1. Vitamin D comes from sun exposure, not your diet.
When you expose your skin to the sun, your body makes vitamin D, lots of it. On the other hand, there isn’t much vitamin D found in foods. This means that getting enough vitamin D depends on getting frequent and moderate sun exposure, not eating a balanced diet.
|Vitamin D [µg]||Vitamin D [i.u.]||x gram per
1.000 i.u. Vit D
|Hering (100 g)||25 µg||1.000 i.u.||100 g|
|Salmon (100 g)||16 µg||640 i.u.||156 g|
|Avocado (100 g)||6 µg||240 i.u.||417 g|
|Egg (100 g)||2,9 µg||116 i.u.||862 g|
|Champignon (100 g)||1,9 µg||76 i.u.||1.316 g|
2. Scientists and doctors agree that at least a third of the world is deficient in vitamin D.
Some scientists think even a greater percentage are deficient. This is because we live in an indoor society, more so now than ever before in human history.
3. If you don’t get frequent moderate sun exposure or take a vitamin D supplement, you’re likely deficient in vitamin D.

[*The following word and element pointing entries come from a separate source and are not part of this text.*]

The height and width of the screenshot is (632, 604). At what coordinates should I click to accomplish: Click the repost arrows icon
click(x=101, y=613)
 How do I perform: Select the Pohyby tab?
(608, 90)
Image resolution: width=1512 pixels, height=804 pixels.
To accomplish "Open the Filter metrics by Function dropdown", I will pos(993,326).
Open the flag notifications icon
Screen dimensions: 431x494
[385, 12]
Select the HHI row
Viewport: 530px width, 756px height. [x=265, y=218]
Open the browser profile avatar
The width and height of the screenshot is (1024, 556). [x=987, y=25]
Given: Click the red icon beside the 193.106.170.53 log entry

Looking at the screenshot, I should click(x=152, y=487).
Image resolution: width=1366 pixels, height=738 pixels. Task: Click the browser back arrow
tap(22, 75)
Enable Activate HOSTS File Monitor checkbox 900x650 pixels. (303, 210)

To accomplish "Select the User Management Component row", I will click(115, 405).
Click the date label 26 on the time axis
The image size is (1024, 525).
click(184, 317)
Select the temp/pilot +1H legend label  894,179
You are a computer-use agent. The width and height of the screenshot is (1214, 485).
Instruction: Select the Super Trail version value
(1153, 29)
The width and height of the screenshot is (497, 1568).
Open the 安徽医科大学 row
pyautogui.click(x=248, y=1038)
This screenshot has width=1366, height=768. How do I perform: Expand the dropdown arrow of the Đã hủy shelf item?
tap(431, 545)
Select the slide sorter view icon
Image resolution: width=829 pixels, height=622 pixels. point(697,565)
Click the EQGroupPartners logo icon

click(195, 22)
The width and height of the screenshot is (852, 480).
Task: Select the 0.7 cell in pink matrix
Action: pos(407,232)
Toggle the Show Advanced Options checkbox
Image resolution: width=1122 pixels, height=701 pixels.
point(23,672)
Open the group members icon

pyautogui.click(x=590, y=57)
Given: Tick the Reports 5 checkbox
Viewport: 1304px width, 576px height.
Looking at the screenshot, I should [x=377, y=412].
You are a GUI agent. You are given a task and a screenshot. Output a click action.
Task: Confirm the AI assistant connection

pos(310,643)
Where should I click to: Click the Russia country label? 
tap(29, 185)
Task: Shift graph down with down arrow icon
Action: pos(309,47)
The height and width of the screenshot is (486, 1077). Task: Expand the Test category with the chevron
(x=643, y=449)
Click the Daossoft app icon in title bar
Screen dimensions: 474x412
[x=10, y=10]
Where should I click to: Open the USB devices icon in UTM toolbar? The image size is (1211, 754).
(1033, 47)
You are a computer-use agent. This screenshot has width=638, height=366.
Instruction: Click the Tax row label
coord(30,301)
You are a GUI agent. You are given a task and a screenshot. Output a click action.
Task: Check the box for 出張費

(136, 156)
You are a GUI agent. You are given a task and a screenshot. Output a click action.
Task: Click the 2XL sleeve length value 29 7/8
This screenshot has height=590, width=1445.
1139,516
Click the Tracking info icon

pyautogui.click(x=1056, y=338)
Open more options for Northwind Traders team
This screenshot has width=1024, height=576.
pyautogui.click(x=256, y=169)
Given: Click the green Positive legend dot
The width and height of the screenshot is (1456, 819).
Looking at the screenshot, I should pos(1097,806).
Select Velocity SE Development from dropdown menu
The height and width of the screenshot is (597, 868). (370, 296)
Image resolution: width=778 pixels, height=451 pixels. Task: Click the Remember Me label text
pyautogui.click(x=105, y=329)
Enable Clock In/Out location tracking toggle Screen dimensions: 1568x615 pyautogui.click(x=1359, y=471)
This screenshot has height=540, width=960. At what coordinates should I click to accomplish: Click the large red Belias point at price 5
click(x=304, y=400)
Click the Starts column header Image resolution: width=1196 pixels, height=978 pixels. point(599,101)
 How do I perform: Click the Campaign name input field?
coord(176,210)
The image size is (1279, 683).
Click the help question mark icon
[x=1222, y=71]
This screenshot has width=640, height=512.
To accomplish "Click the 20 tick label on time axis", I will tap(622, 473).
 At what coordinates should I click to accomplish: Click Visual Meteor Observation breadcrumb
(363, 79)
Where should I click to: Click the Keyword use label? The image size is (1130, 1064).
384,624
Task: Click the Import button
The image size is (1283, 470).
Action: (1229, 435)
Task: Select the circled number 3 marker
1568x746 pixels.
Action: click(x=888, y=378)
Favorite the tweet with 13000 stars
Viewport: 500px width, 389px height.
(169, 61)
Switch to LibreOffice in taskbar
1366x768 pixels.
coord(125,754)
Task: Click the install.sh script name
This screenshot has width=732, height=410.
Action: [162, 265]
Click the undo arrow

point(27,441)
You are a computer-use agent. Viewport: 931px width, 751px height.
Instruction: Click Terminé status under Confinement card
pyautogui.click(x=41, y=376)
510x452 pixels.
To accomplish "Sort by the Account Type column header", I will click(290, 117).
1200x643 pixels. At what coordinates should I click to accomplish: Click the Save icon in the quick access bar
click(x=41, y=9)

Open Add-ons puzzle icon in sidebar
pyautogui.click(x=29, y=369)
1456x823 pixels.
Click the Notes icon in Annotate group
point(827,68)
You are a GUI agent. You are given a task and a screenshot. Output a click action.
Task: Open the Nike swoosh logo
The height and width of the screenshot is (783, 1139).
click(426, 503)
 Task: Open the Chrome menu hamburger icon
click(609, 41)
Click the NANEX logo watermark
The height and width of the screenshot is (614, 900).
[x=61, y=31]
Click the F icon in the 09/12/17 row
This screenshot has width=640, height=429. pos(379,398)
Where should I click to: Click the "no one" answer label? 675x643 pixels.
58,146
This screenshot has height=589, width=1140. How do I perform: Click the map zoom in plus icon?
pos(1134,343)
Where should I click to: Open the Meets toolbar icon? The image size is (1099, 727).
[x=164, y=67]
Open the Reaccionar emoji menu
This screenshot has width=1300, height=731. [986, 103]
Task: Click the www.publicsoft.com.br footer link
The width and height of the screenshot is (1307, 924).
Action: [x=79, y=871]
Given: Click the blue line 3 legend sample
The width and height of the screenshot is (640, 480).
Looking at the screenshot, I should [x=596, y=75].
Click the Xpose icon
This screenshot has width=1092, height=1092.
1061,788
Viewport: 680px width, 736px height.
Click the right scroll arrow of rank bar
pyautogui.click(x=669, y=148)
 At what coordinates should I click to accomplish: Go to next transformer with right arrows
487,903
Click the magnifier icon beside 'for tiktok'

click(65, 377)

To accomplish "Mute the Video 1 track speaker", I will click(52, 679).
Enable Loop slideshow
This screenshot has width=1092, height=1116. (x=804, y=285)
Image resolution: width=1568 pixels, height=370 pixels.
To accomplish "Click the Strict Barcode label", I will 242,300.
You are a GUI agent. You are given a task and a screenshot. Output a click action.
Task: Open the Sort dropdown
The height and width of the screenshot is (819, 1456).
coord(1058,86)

Some people get tested for vitamin D by their doctors and are shocked to find out they’re deficient. But unless you get frequent moderate sun exposure or take a supplement, it shouldn’t come as a surprise at all. These are the only reliable ways to get the vitamin D your body needs. While there is a little bit of vitamin D in fish and fortified milk, there isn’t enough to make sure you’re sufficient in vitamin D.
4. Moderate midday sun exposure is the best for making vitamin D.
In order to make vitamin D, the sun needs to be high up in the sky, high enough so that your shadow is shorter than you. If your shadow is longer than you, the sun isn’t intense enough to help your body make vitamin D. Midday sun exposure is best; this is when the sun is high and your shadow is shorter than you are.
5. You don’t need to burn to make vitamin D.
To make good amounts of vitamin D, you should spend half the time out in the sun that it would take for your skin to turn pink.
6. Vitamin D supplements are a good option in the wintertime to get the vitamin D you need.
In the northern hemisphere, the sun starts focusing more on the southern hemisphere. The sun’s rays strike the northern hemisphere at a different angle, an angle that isn’t quite as intense as during the summer. In consequence, your body has a harder time making vitamin D in the winter compared to the summer. The further north you live, the more difficult it is to make vitamin D in the winter.
Remember you can always check to see if you’re making vitamin D by looking at your shadow. If it’s longer than you, you aren’t making much vitamin D. And in the winter, your shadow is often longer than you.
Have no fear that you can’t make vitamin D! Vitamin D supplements are a good option in the wintertime. Low-pressure sunbeds and UV light units are also options to help you make vitamin D during the winter.
7. Vitamin D is important for many things, including your bones, heart, respiratory system, brain, and likely cancer prevention.
Scientists are still discovering the effects of vitamin D on disease prevention, but researchers believe it may play a central role in preventing autoimmune diseases like multiple sclerosis and type I diabetes, preventing cancers like breast and colon, and keeping the heart healthy, by influencing muscle function and hormones involved in heart health.
8. Consider getting tested for vitamin D, to see if you’re getting enough.
Vitamin D tests are pretty easy. You can ask your doctor to add it to your next routine blood panel.
While not all doctors agree how much vitamin D you need, a group of 42 of the world’s top vitamin D researchers think the optimal vitamin D level is between 40-60 ng/ml [100-150 nmol/l] or, a level the majority of northern populations fall well below.